The project, which combines the talents of John Vito D’Antonio-Bertagnolli ’16, a biomedical engineer from Mount Laurel who wrote the device’s eye-tracking algorithm, and Robert Gioia ’17, an IT major and game designer from Copiague, N.Y., was among the approximately 70 or so undergraduate projects featured at NJIT’s fourth annual Innovation Day, an invention-packed showcase of cutting-edge, student-led research, design and development across programs and disciplines.
Projects on display on computer screens in the Campus Center Atrium ranged from a micro biochip for diagnosing pneumonia, to an autonomous snow-removal device, to a battery-free device for “connecting everything” to the Internet through light.
The research team has also won seed funding from NJIT’s Undergraduate Research and Innovation program to apply that technology to light mobile toilets by harnessing energy from the human waste generated inside them.
Diego Rios ’18, a math and physics major from Bloomfield won second place at TechQuest for his trans-palpebral self-tonometer, a device for monitoring and diagnosing glaucoma. Matthew Reda ’19, a mechanical engineer from Pequannock, and Kevin O’Connor ’18, a civil engineer from Pequannock took third place for their autonomous snow-removal device.

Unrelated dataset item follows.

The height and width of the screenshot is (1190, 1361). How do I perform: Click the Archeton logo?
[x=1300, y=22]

In opening remarks, NJIT President Joel Bloom applauded the applications-focused students for homing in on two key elements of successful inventions, which are to “know what the need is and to know what the marketplace is.”

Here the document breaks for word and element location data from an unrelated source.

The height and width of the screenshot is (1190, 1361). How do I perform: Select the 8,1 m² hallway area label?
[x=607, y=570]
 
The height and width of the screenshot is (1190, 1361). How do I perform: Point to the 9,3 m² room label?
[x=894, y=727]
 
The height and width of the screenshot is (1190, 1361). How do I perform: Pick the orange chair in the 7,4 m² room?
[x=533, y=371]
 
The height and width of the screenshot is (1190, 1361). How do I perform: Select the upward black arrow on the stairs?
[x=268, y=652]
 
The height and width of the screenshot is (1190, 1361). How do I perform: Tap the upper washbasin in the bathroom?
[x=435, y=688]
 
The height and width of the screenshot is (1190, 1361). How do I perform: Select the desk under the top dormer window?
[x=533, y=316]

“Each one targets an important problem in diverse areas, from nanomedicine, to energy storage to the expansion of our democracy through social networking,” Atam Dhawan, NJIT’s vice provost for research, noted before the event.

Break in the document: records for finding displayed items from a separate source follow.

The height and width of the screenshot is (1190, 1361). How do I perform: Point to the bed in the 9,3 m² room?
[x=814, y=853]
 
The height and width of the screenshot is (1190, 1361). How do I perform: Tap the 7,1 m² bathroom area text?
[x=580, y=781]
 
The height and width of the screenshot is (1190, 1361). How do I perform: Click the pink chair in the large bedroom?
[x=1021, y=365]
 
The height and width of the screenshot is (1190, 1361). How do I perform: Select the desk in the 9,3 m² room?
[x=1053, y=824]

Innovation Day assembles the university’s key undergraduate research and innovation programs and competitions. These contests and programs are designed to help students become researchers and innovators with the know-how, technical savvy and experience to identify and address important unmet societal needs. Broadly, this year’s event featured inventions that improve lives, novel business ideas, computer games, and fundamental scientific research.
“Bringing all of these groups together in one room creates huge synergies, inspires exchanges and generates much excitement around innovation,” noted Jim Stevenson, a retired Honeywell fellow and founder of Stevenson PolyTech LLC.
Stevenson and his wife, Steffi, sponsor TechQuest, providing prizes for contest winners and finalists who choose to continue their research over the summer. Stevenson concluded, “TechQuest encourages undergraduate students to channel their creative ideas toward real world marketplace and social needs.”
“One of your milestone experiences is participating in events like this,” Provost Fadi Deek told the crowd.
The programs included in Innovation Day include:
- TechQuest, an undergraduate invention competition sponsored by James Stevenson, a retired Honeywell scientist and consultant at Stevenson PolyTech LLC.
- The Ronald E. McNair Postbaccalaureate Achievement Program, which helps students compete for awards for their research presentations and enroll in graduate programs.
- The Undergraduate Research and Innovation Program, which enables students to become researchers and to select projects that will address societal problems, enhance our quality of life, and contend with global challenges.
- The Student Innovation Acceleration Club, which gives students the forum to develop business concepts utilizing a lean start-up methodology.
- The Newark Innovation Acceleration Challenge, a collaboration between NJIT and Capital One Bank, which aims to ignite business development in Newark by empowering budding entrepreneurs.
- The NSF I-Corps Sites Program, which provides specialized training and mini-grants of up to $3,000 to teams interested in exploring the commercial viability of their ideas for products and businesses that are based on their own inventions, University intellectual property, or any STEM-related technology.